--- Available records Enclosed Below ---

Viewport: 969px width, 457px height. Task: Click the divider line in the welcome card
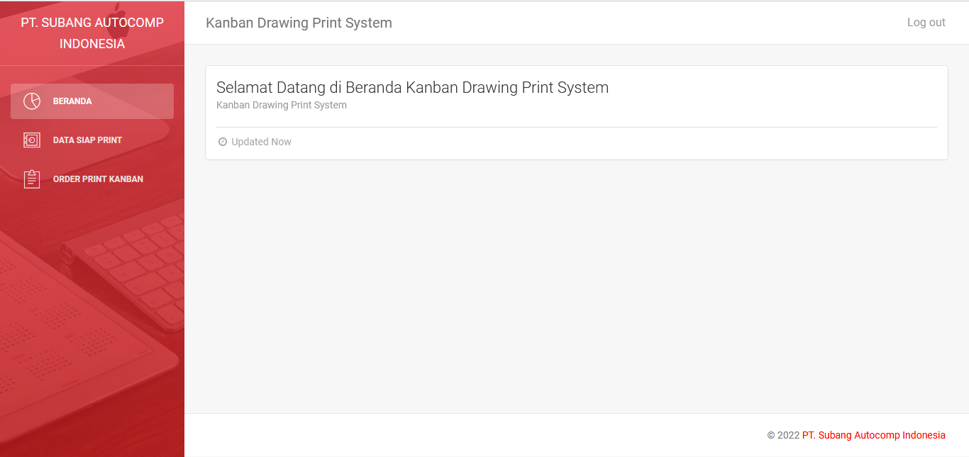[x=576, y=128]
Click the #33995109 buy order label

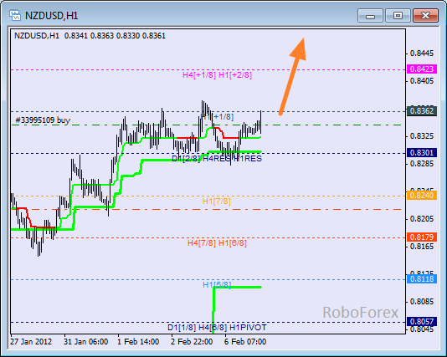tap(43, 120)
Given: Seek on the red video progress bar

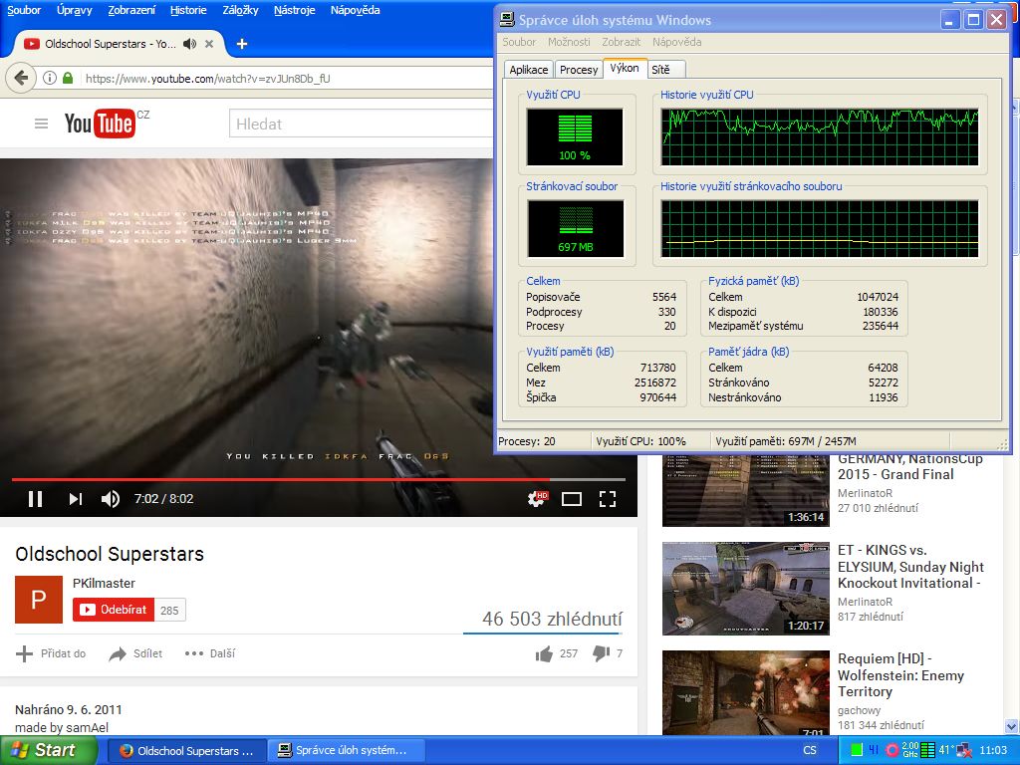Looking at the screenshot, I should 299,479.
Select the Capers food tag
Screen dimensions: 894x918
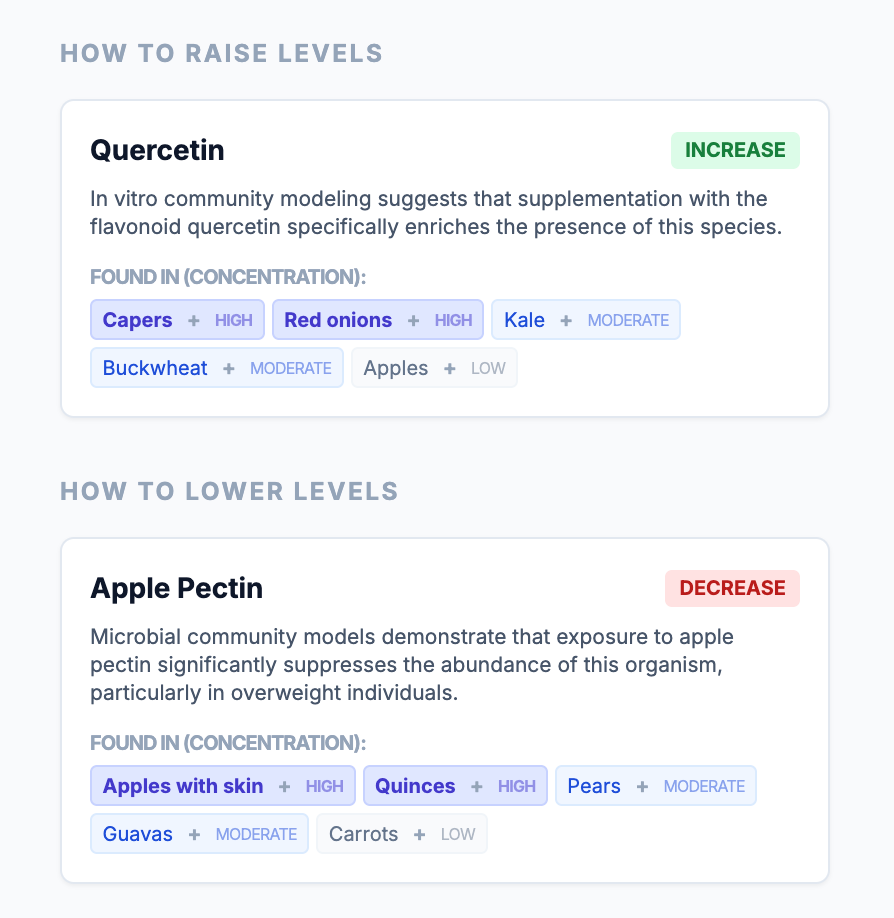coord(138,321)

--- End of Enclosed Available records ---

### Exercise directions:
Without any of its pictures, the listing is to be repeated exactly as it stands.

### Task answer:
Viewport: 969px width, 457px height. Task: Click the divider line in the welcome card
[x=576, y=128]
Click the #33995109 buy order label

tap(43, 120)
Given: Seek on the red video progress bar

Looking at the screenshot, I should 299,479.
Select the Capers food tag
Screen dimensions: 894x918
coord(138,321)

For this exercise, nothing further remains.